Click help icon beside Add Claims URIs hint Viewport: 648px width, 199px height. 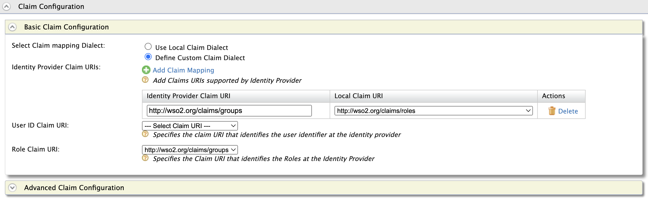point(145,80)
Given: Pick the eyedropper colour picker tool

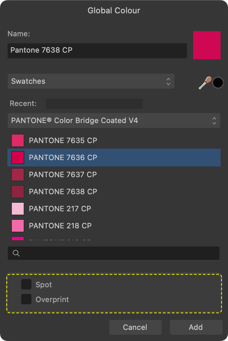Looking at the screenshot, I should [205, 82].
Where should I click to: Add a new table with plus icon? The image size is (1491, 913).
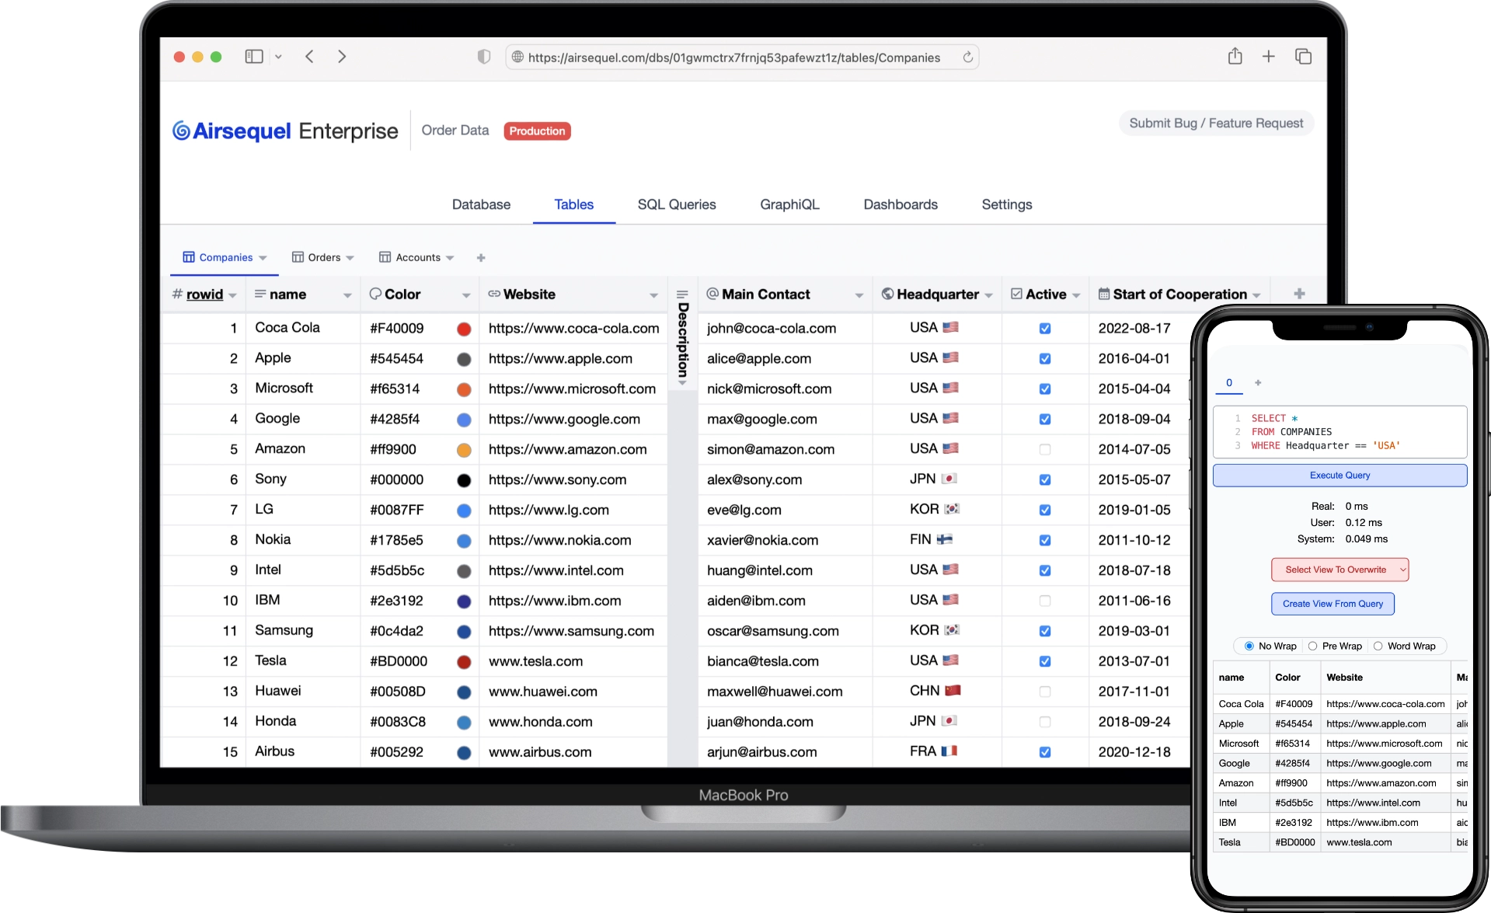tap(481, 258)
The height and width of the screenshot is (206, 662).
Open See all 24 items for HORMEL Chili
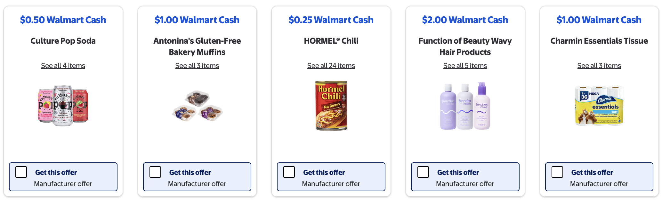coord(331,65)
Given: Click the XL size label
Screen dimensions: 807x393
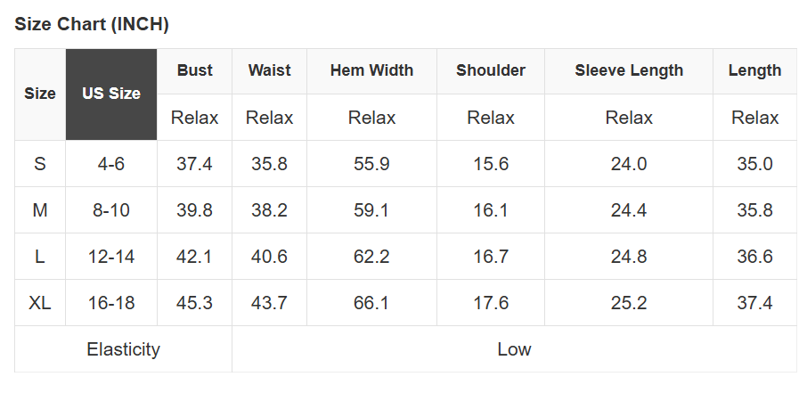Looking at the screenshot, I should tap(40, 303).
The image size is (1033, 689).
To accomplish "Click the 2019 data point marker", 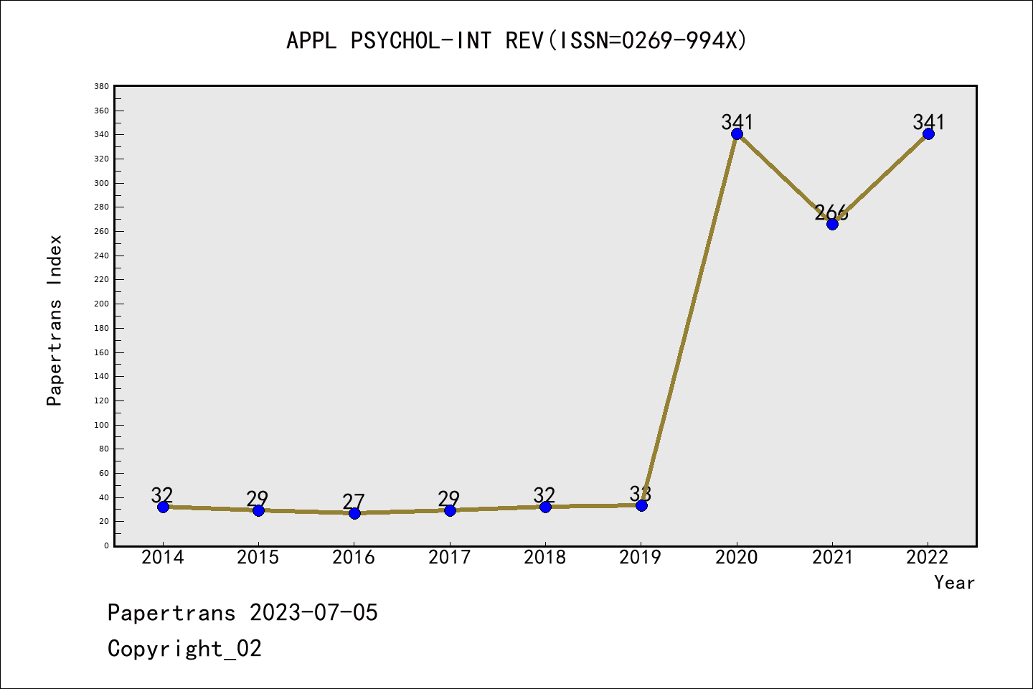I will click(641, 505).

### Task to carry out
Your copy should hold only the lines above from the one containing "Given: Pick the eyedropper colour picker tool" through the one containing "The height and", exactly as written and free of pictures.

### Response area
Given: Pick the eyedropper colour picker tool

Looking at the screenshot, I should [205, 82].
Where should I click to: Add a new table with plus icon? The image size is (1491, 913).
tap(481, 258)
The height and width of the screenshot is (206, 662).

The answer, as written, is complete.